I was thinking about this some more.
I also think people don't look at timelines well. If your kids are younger, and you think "well, when they grow up, we can use the points for them and their families" or "they can inherit or use our contracts."
When I went from living in my parents house, off to college, and then got married, a few things happened....for several years I didn't want my vacation time to go to spending time with my PARENTS, when my friends were doing interesting things. And my parents, paying for college, had a hard time affording vacations while we were in school. When I got out of school, I was partnered, and I wasn't leaving him for vacation - so vacations with my parents would have been a plus one. But neither myself nor my partner (then spouse, then ex-spouse) had vacation time or money. The lack of vacation time and money as a young person starting out hampered my ability to vacation for a few years. And my parents, between my sisters and I, had ten straight years of college tuition, starting with me (none of us left with any loans, I think the biggest debt any of us had at graduation was $1000 worth of credit cards), affording big vacations for us, plus the assorted boyfriends, fiances and husbands that strode through our lives for those first fifteen years or so from the time I graduated from high school until my baby sister was in a place where she could afford to vacation, was just not in the cards along with tuition.
Now, my parents are retired and living on a restricted income. Its comfortable, but they didn't save enough to pay for us all to go to Disney. We all pay our own way....and guess what. The youngest doesn't like Disney, she'd rather sit on a beach. My middle sister and I both go regularly...but since a week with her husband and mine, plus my father, on the same vacation is no one's idea of a good time, family vacations are pretty limited.
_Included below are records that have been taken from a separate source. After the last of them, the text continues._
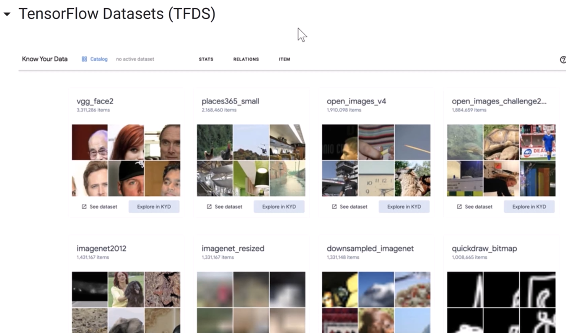566x333 pixels.
Task: Click the imagenet2012 dataset title
Action: click(101, 249)
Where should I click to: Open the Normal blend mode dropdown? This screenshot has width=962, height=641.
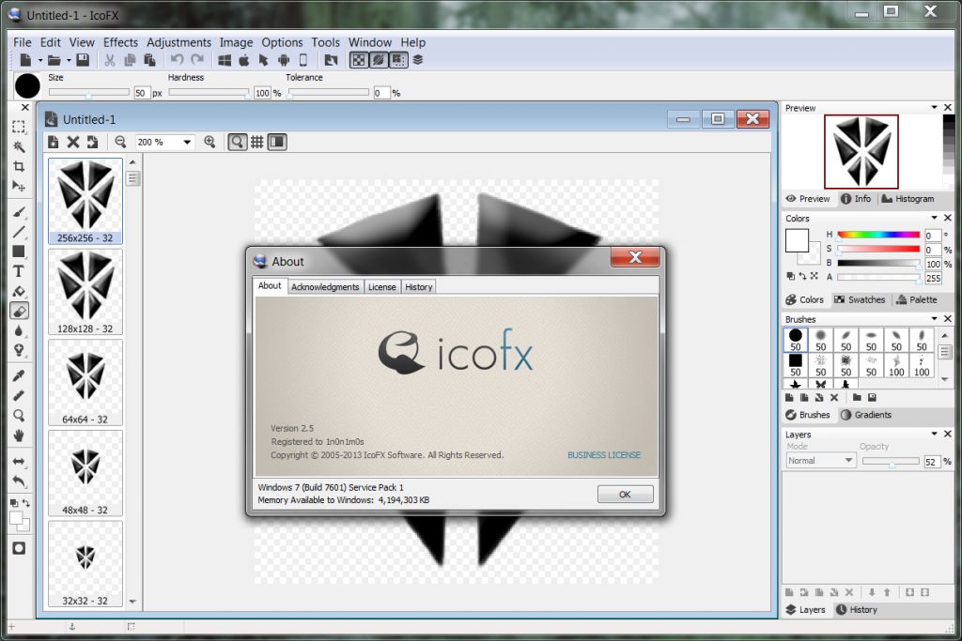click(x=848, y=461)
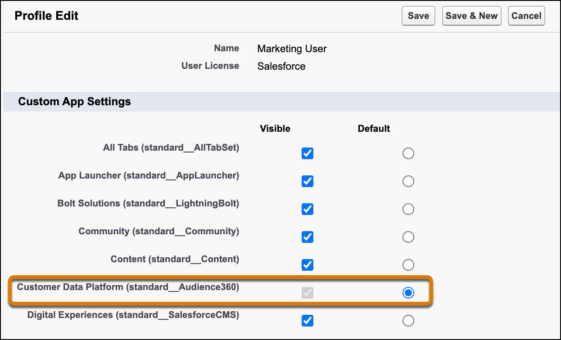This screenshot has height=340, width=561.
Task: Uncheck Visible for Digital Experiences
Action: pos(308,321)
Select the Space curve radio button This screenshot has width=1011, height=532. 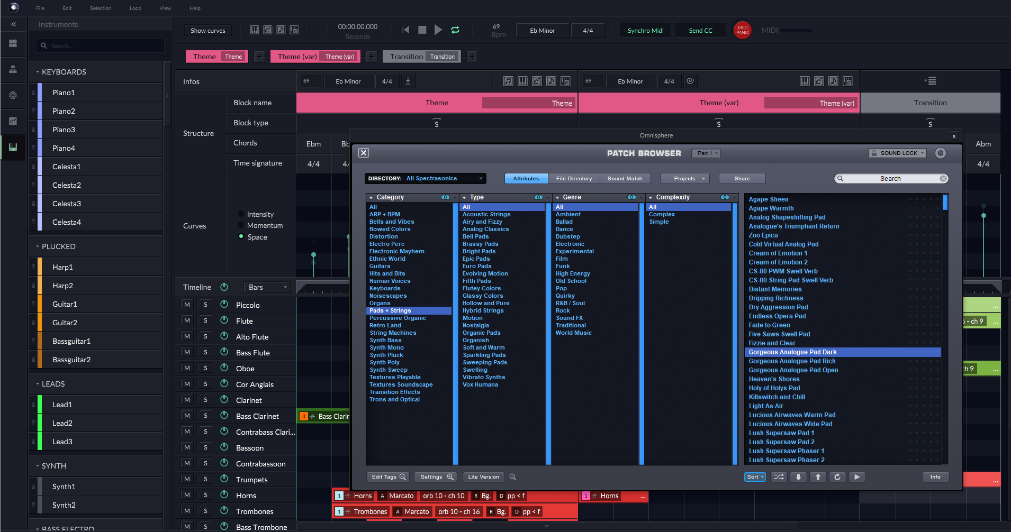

Kids may not like Disney. They may like Disney, but there may be a gap of a decade or better between when the are kids and when they are stable adults with vacation time and money to spend. They may choose partners who don't like Disney - or don't think vacationing with the inlaws is a vacation.
Buy for what you need now and looking out about ten years. Don't buy for grandchildren before your own kids have hit puberty, for big family reunion trips you can dream about - but may not be as welcomed by your extended family as you imagine.